Cette imperfection reconnue de notre activité sensorielle ne doit pourtant pas nous empêcher de considérer ces instruments et l'œil avant tout, comme les plus nobles des organes; ils constituent, avec les organes de la pensée localisés dans le cerveau, le cadeau le plus précieux que la Nature ait fait à l'homme. A. Rau dit très justement: «Toute science est en dernière analyse une connaissance sensible; les données des sens ne sont pas niées mais interprétées par elle; les sens sont nos premiers et nos meilleurs amis; bien avant que l'entendement ne se développe, les sens disent à l'homme ce qu'il doit faire et ce dont il doit s'abstenir. Celui qui renierait la sensibilité pour échapper à ses dangers, agirait avec autant d'irréflexion et de sottise que celui qui s'arracherait les yeux parce que ces organes pourraient un jour voir des choses honteuses; ou celui qui s'écorcherait la peau de la main, de crainte que cette main ne se saisisse un jour du bien d'autrui.» Aussi Feuerbach a-t-il pleinement raison de traiter toutes les philosophies, les religions, les institutions qui sont en contradiction avec le principe de la sensibilité, non seulement d'erronées, mais de foncièrement pernicieuses. Sans sens pas de connaissance! Nihil est in intellectu, quod non fuerit in sensu. (Locke). L'immense mérite que s'est acquis en ces derniers temps le Darwinisme, en nous faisant connaître plus à fond et apprécier plus hautement l'activité sensorielle, a déjà fait, il y a vingt ans, le sujet de ma conférence «sur l'origine et le développement des organes des sens»[58].
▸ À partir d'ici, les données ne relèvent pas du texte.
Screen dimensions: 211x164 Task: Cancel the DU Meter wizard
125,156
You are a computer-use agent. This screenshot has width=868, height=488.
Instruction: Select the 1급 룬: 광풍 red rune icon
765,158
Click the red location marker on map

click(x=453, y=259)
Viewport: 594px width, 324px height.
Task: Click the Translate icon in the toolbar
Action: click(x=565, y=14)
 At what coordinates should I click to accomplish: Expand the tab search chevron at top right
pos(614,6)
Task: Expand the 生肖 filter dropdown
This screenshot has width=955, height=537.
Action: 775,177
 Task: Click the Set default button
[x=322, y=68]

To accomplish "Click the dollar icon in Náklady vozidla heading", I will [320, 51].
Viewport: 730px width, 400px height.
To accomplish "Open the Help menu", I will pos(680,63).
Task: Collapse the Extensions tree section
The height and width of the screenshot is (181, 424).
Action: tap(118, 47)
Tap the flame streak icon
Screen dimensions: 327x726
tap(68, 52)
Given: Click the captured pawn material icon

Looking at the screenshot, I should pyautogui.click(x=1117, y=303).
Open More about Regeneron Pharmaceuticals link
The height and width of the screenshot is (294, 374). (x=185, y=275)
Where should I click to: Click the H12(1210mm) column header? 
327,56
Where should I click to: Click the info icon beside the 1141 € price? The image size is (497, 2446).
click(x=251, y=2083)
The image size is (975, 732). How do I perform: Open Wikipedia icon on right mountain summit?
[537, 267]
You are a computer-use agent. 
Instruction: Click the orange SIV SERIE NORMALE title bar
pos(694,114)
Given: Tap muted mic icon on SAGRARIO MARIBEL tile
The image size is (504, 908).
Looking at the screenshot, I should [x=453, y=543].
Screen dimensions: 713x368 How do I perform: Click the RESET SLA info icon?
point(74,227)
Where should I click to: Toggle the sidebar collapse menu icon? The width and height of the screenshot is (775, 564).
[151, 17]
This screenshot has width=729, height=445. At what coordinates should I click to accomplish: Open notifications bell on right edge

Hypothèse et croyance.—Le besoin de connaître de l'homme civilisé, parvenu à un haut degré de culture, n'est pas satisfait par la connaissance, pleine de lacunes, du monde extérieur que cet homme acquiert au moyen de ses organes des sens, si imparfaits. Il s'efforce de transformer les impressions sensibles qui lui ont été ainsi fournies, en valeurs de connaissance; il les élabore, dans les centres sensoriels de l'écorce cérébrale, en sensations spécifiques et par l'association, dans le centre propre à cette opération, il assemble ces sensations de manière à former des représentations; par l'enchaînement des groupes de représentations, l'homme parvient ensuite à constituer une science d'ensemble. Mais cette science reste toujours pleine de lacunes et insatisfaisante, si la fantaisie ne vient pas compléter la force de combinaison insuffisante de l'entendement et si elle ne rassemble pas, par l'association des images, des connaissances anciennes, de manière à en constituer un tout. De là résultent de nouvelles formations de représentations qui, seules, permettront d'expliquer les faits perçus et «satisferont le besoin de causalité de la raison». Les représentations qui comblent les lacunes de la science et prennent sa place peuvent être désignées, d'une manière générale, du nom de croyance. Et c'est ainsi qu'il en va constamment dans la vie journalière. Lorsque nous ne sommes pas sûrs d'une chose, nous disons que nous la croyons. En ce sens, dans la science elle-même, nous sommes forcés de croire; nous présumons ou admettons qu'il existe un certain rapport entre deux phénomènes, quoique nous ne le sachions pas d'une façon certaine. Dans le cas où il s'agit de la connaissance des causes, nous construisons des hypothèses. D'ailleurs on ne peut admettre, en science, que les hypothèses comprises dans les limites des facultés humaines et qui ne contredisent pas des faits connus. Telles sont, par exemple, en physique, la théorie des vibrations de l'éther; en chimie, l'existence des atomes avec leurs affinités; en biologie, la théorie de la structure moléculaire du plasma vivant.